── EXTRAIT DE PAGE ──

La méthode “Jack Bauer” allemande et ses “fruits empoisonnés” rembarée partiellement par la Cour de Strasbourg (CEDH GC, 1er juin 2010, Gäfgen c. Allemagne)

Publié le 02 juin 2010 par Combatsdh

Menaces de tortures proférées par la police dans l’espoir de sauver un enfant kidnappé

par Nicolas Hervieu

Un homme qui avait kidnappé puis rapidement tué un enfant de 11 ans demanda une forte rançon aux riches parents de ce dernier mais il fut arrêté par la police lorsqu’il récupéra la somme exigée. Ne sachant pas encore que l’enfant était déjà décédé, la police chercha à obtenir du ravisseur des informations sur le lieu de la captivité et, pour ce faire, le directeur adjoint de la police de Francfort-sur-le-Main autorisa un inspecteur à menacer le suspect de vives souffrances voire à lui en infliger si nécessaire. Face à ces menaces, ce dernier révéla l’endroit où se trouvait le corps de l’enfant et fut finalement condamné à la réclusion criminelle à perpétuité, la méthode policière utilisée n’ayant pas été jugée de nature à annuler les poursuites pénales. Parallèlement, toutefois, le directeur adjoint et l’inspecteur précités furent poursuivis pour « contrainte exercée par un agent public dans l’exercice de ses fonctions » (§ 43) et condamnés à un avertissement, à une amende avec sursis ainsi qu’à des sanctions professionnelles.

voir le reportage sur la décision de l’ARD

La Cour européenne des droits de l’homme a déjà eu l’occasion de se prononcer en formation de chambre (Cour EDH, 5e Sect. 30 juin 2008, Gäfgen c. Allemagne, Req. no 22978/05 - Actualités Droits-Libertés du 1er juillet 2008) sur cette délicate affaire qui impliquait de répondre à une question aussi classique que difficile : peut-on mettre en œuvre tous types de mesures à l’encontre d’un individu pour tenter de sauver la vie d’autres personnes ? A cette interrogation touchant à l’article 3 (interdiction de la torture) s’ajoutait une seconde liée, cette fois, à l’article 6 (droit à un procès équitable) : les actes et/ou menaces de tortures entachent-ils d’inéquité les preuves obtenues voire l’ensemble du procès ? 

Confrontée à ces enjeux - souvent évoqués dans les réflexions relatives à la “lutte contre le terrorisme” -, la formation de Chambre avait refusé de faire droit aux griefs du requérant qui alléguait d’une violation des deux articles précités. La Grande Chambre, saisie sur renvoi (Art. 43), infirme la solution de la Chambre sur le terrain de l’article 3 mais la confirme sur celui de l’article 6.

1°/ La protection directe contre les menaces de torture (Article 3) : une posture ferme et exigeante

Les juges strasbourgeois estiment tout d’abord que les menaces de souffrances intolérables (§ 100) « doivent passer pour avoir provoqué en lui une peur, une angoisse et des souffrances mentales considérables » (§ 103) et « ne furent pas un acte spontané, mais furent préméditées et conçues de manière délibérée et intentionnelle » (§ 104). Or, si la Cour admet que les policiers « ont agi dans le souci de sauver la vie d’un enfant […] Elle se doit néanmoins de souligner que, eu égard à l’article 3 et à sa jurisprudence constante (paragraphe 87 ci-dessus), l’interdiction des mauvais traitements vaut indépendamment des agissements de la personne concernée ou de la motivation des autorités.

───
── LIGNES DE DONNÉES ──

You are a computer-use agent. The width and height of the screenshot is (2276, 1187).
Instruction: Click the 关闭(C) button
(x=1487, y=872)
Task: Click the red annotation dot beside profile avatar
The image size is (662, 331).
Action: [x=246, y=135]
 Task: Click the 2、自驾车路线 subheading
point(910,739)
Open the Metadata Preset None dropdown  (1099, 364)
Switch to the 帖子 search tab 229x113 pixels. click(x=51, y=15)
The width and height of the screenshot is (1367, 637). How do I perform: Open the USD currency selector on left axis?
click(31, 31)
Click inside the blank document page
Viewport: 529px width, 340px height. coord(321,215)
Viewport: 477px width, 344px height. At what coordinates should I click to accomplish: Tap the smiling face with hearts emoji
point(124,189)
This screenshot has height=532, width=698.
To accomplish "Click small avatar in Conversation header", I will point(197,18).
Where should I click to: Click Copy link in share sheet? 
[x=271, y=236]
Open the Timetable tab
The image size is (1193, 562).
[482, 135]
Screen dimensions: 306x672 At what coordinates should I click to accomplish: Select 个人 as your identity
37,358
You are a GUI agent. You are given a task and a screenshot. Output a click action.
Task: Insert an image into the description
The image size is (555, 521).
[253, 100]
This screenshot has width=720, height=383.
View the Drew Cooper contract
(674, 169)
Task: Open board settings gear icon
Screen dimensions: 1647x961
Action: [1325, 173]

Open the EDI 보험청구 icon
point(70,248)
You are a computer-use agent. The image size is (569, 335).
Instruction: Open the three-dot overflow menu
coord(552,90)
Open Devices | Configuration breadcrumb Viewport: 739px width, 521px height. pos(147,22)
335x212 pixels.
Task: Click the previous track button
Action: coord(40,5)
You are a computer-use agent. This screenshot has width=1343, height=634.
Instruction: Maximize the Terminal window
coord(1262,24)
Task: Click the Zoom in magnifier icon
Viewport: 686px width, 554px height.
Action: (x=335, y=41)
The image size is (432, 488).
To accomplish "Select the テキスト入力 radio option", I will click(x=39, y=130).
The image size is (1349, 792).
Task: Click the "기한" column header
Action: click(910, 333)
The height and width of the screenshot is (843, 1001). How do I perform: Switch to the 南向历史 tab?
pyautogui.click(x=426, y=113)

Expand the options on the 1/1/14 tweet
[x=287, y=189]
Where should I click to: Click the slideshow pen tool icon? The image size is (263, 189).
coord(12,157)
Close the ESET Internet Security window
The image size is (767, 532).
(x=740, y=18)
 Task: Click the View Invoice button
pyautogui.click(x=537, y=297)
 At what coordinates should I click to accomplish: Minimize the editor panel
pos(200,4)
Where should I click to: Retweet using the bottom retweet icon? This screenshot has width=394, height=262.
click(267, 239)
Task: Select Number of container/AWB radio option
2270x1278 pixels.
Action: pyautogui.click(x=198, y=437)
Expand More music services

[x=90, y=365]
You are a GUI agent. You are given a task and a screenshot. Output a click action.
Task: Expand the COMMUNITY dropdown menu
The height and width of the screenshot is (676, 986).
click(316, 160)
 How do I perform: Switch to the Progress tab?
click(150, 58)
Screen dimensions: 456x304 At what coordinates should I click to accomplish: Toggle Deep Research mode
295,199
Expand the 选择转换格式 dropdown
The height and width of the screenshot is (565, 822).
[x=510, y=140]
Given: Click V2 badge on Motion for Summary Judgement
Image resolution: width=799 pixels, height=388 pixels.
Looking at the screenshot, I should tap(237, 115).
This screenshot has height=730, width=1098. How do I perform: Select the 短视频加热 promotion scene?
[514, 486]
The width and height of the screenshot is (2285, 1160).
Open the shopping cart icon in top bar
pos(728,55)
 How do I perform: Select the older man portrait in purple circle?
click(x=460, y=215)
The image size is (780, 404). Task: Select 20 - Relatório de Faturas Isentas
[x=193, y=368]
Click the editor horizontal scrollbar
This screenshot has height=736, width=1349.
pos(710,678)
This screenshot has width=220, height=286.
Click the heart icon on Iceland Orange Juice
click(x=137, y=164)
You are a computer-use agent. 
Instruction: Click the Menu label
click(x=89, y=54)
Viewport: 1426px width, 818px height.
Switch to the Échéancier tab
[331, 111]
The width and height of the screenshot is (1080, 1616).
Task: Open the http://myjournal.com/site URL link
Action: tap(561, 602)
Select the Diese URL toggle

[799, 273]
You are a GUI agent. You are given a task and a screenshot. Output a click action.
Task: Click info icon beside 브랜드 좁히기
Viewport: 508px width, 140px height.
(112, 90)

───

DÉFI
Citez fidèlement le passage de l'extrait sur l'affaire Gäfgen qui commence par « Confrontée à ces » et se termine par « de l’article 6. ».

RÉPONSE COMPLÈTE
Confrontée à ces enjeux - souvent évoqués dans les réflexions relatives à la “lutte contre le terrorisme” -, la formation de Chambre avait refusé de faire droit aux griefs du requérant qui alléguait d’une violation des deux articles précités. La Grande Chambre, saisie sur renvoi (Art. 43), infirme la solution de la Chambre sur le terrain de l’article 3 mais la confirme sur celui de l’article 6.